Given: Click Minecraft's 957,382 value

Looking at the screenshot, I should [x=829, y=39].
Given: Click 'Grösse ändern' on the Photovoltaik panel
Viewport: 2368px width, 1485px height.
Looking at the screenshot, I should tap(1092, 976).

══════

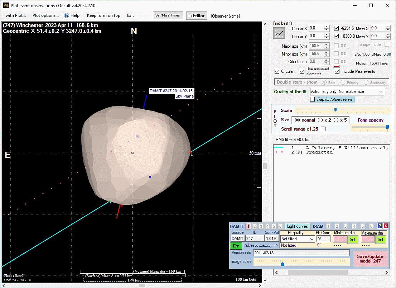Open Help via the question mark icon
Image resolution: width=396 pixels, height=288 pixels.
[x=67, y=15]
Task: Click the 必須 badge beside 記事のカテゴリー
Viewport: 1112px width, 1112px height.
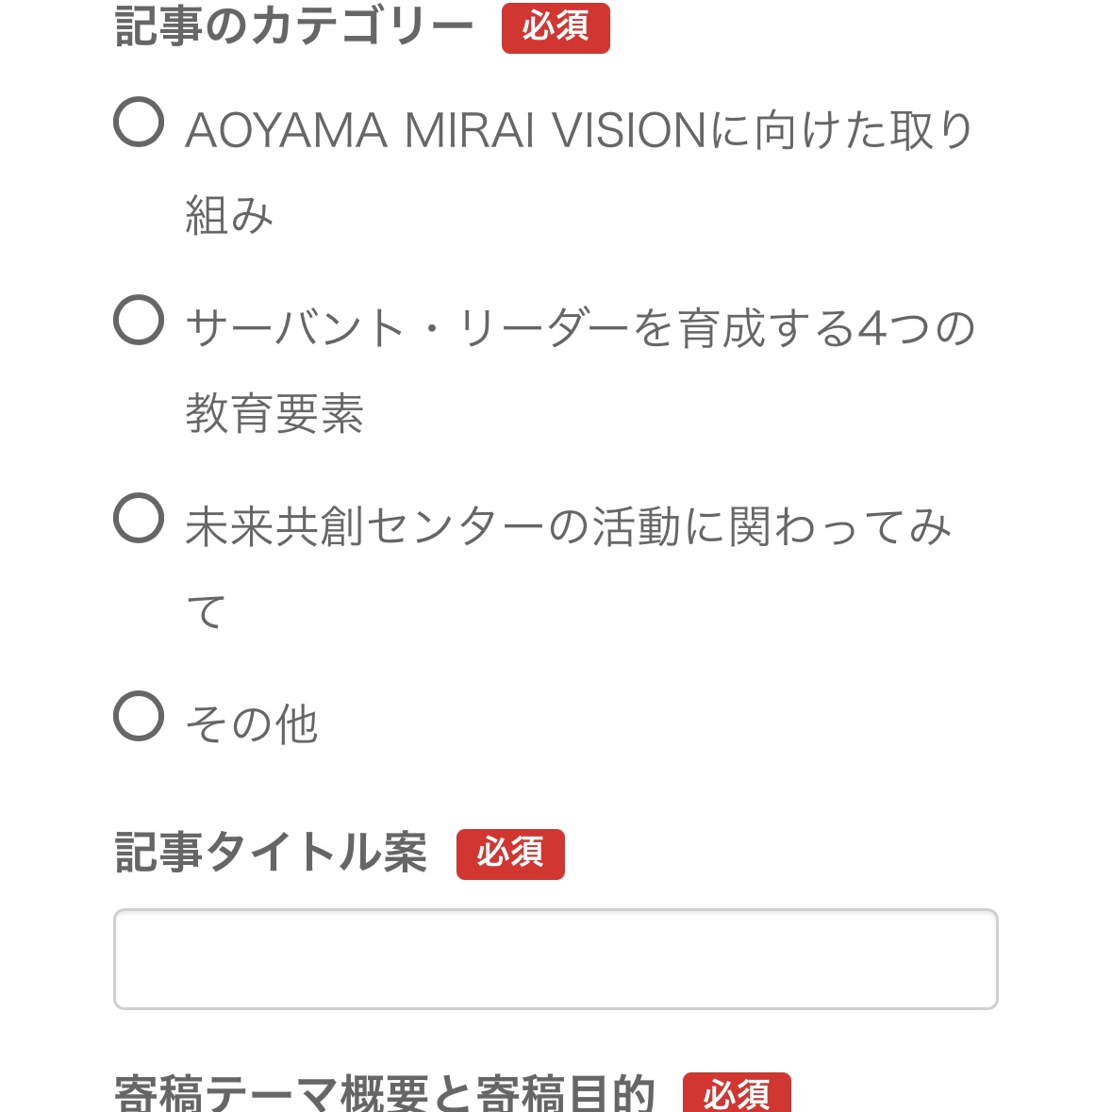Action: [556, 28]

══════

### Exercise goal
Rewrite the stretch of entries from "Open Help via the question mark icon" through "Action: [556, 28]", replacing "badge" with "tag" and leaving everything else unchanged. Omit the pictures from your answer.

### The completed task
Open Help via the question mark icon
Image resolution: width=396 pixels, height=288 pixels.
[x=67, y=15]
Task: Click the 必須 tag beside 記事のカテゴリー
Viewport: 1112px width, 1112px height.
Action: [556, 28]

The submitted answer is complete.